Ten months later they were married.

Paying attention takes time and focus — two things we’re short on these days.
Sitting next to each other while surfing the Web on separate laptops doesn’t cut it.
Neither does dinner if your eyes are on your cellphone as much as they’re on your
partner. A neglected spouse might not clamor for your attention as aggressively as a
pet, but they need the dose of love just as much.
Terri Orbuch, a sociology professor at Oakland University in Michigan, has
conducted one of the nation’s most extensive studies of couples — 373 pairs over 20
years. She learned which behaviors lead to happy unions and which ones often spell
divorce.

One of the practices Orbuch promotes most fervently is what she calls the “10-
minute rule”: For 10 minutes each day, couples should “talk about something other
than work, family, who does what around the house or your relationship.” The goal
is “to always really understand your partner.” To not lose sight of their goals and
dreams and passions — the things that probably drew you to them in the first place.
As you share breakfast in the morning or wind down before bed, the rule offers a
chance to talk about your partner’s wish list of vacation destinations or about a
book they’re reading. Anything that allows you to stop and connect and not just feel
like business partners trying to make your way through a packed agenda.

Ten minutes of conversation. That’s nothing. And it’s not hard. It just requires us
to briefly pause and see — really see — the person with whom we’re sharing a life.

Once I wrote about the time when God got married ... to God. At least, that’s how
the two very human-looking people at the altar explained it. The couple, both
mind-body healers and metaphysical authors who meditated for several hours a
day, had reached enlightenment, they said.

Most of us are apparently consigned to mortals. Our partners are always late. Or
they’re always 20 minutes early and insist that you be, too. They never wash their
own dishes. Unless they’re constantly after you to clean up your crap. They pick
their nose in the kitchen, forget to fill up the gas tank, and have the nerve to
complain when you buy the wrong brand of toothpaste.
The worst part is that you can’t change them. A study by two psychologists in New
Zealand, Shreena Hira and Nickola Overall, found that when people tried to
improve their relationships by changing their spouse, the romances actually got
worse. (Read: Nagging doesn’t work.)

But, interestingly, Hira and Overall also found that there wasn’t much more
relationship satisfaction when people focused on self-improvement, either.

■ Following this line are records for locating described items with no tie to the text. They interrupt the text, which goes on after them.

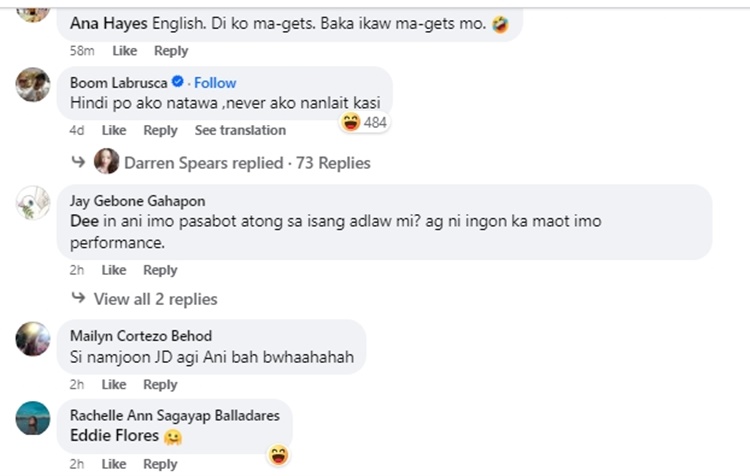Reply to Rachelle Ann Sagayap Balladares' comment
The height and width of the screenshot is (476, 750).
pos(160,464)
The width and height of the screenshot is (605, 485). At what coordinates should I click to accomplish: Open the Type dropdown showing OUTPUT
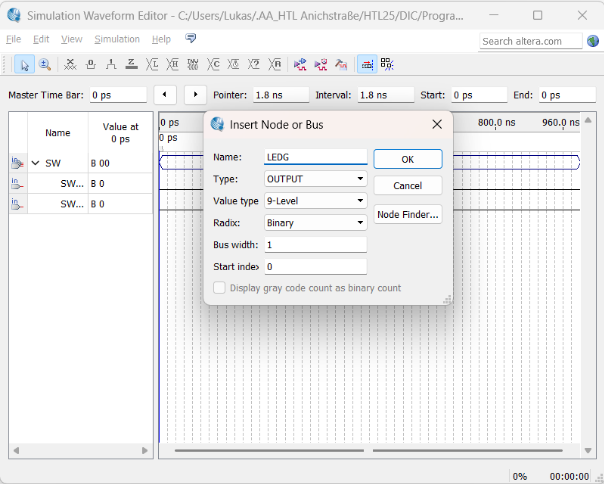(315, 179)
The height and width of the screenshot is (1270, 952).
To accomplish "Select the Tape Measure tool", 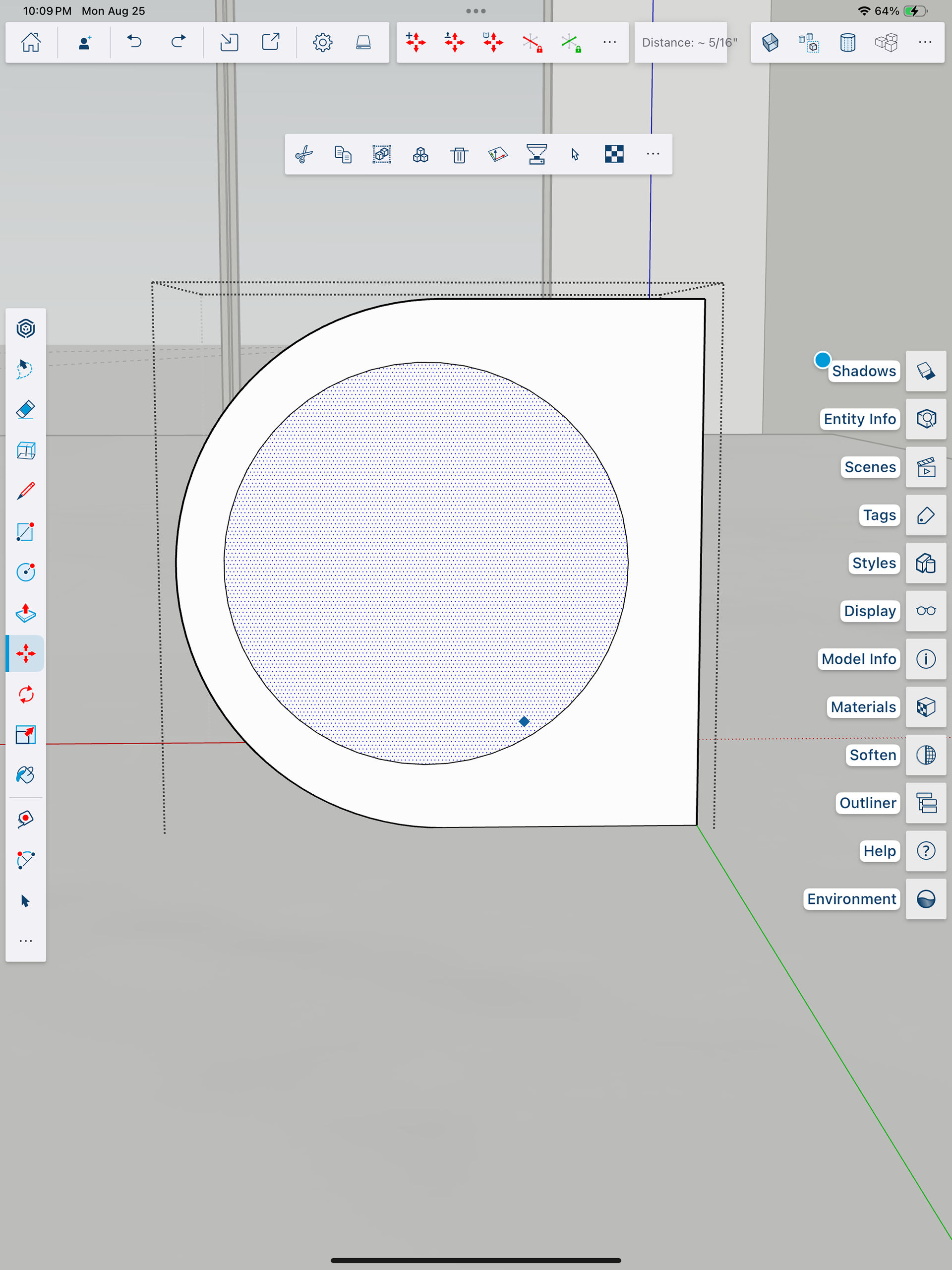I will pos(26,819).
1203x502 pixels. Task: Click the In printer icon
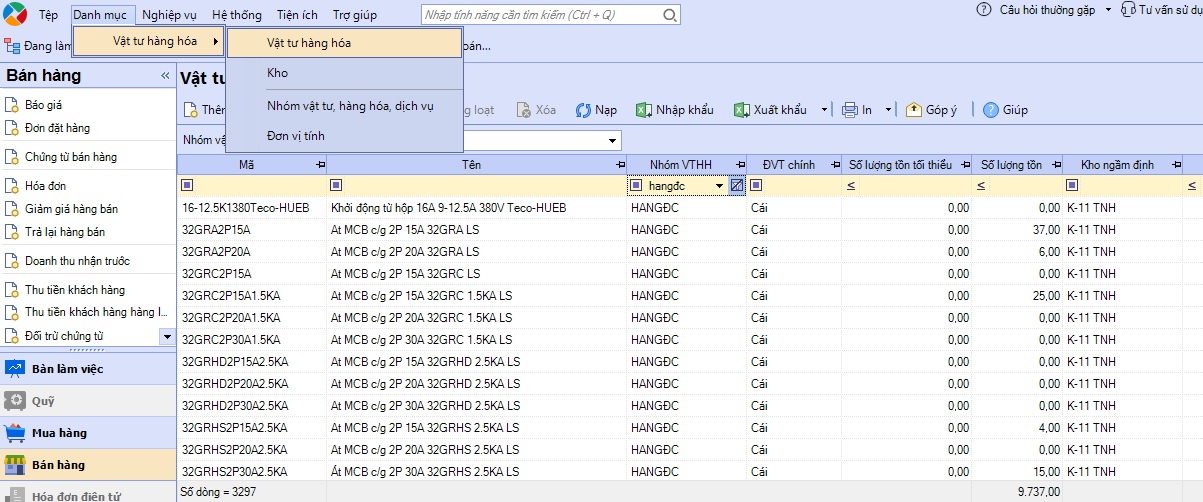(850, 110)
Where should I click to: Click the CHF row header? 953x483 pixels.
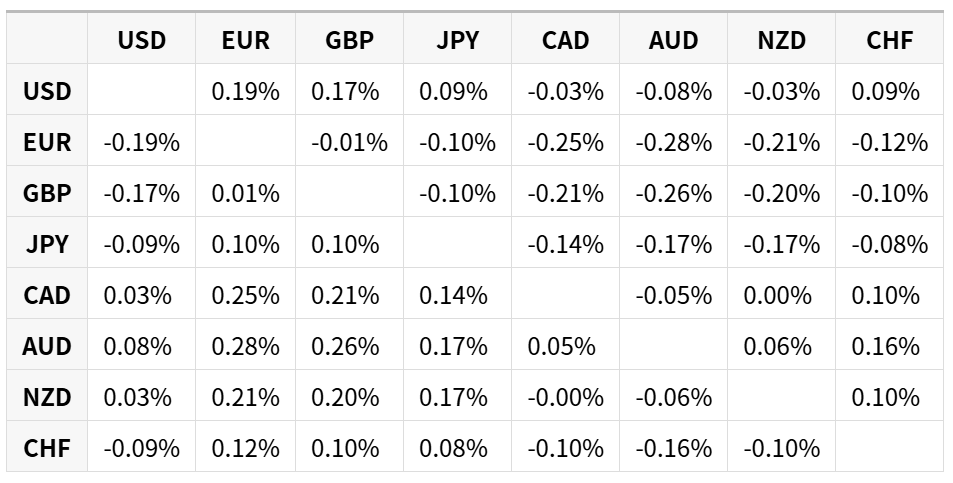[x=47, y=447]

That usually leaves only one possibility: Accept As Is. (Unless “As Is” includes
abuse or addiction.)

I invited psychologist Christine Meinecke to do an online chat after reading her


book, “Everybody Marries the Wrong Person.” Meinecke’s premise is that we’re
doing ourselves a disservice by believing there’s such a thing as the right person.
She says the only road to marital bliss passes through the land of acceptance. When
one reader asked her when to voice complaints and when to keep the peace,
Meinecke responded, “The key is to understand that partners are not renovation
projects. Think always in terms of looking at your own expectations, negative
emotional responses, dark moods and insecurities and deal with them first.”

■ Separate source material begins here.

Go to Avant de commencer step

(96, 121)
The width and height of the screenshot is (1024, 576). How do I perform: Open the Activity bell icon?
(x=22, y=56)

John Gottman refers to the problem as the “if onlies”: “If only she was a little better
with money ... ”; “If only he didn’t spend so much time watching sports ... .” The
truth is, you’re arguing against reality. And you will lose. He watches a lot of sports.
She is how she is with money. The more you rail against these things, the more
frustrated you’ll both become.

One of my wisest editors at The Post, a woman who lost her husband to cancer
when her twin sons were still in grade school, told me that the lyrics of the Don
Henley song “For My Wedding” reflect her hope for every young person getting
married:
To want what I have

To take what I’m given with grace.

It’s hard to be happy with what you have when you’re busy wishing for something
different. But no one knows how much time they’ll get with their perfectly
imperfect partner. So focus on loving them, just as they are.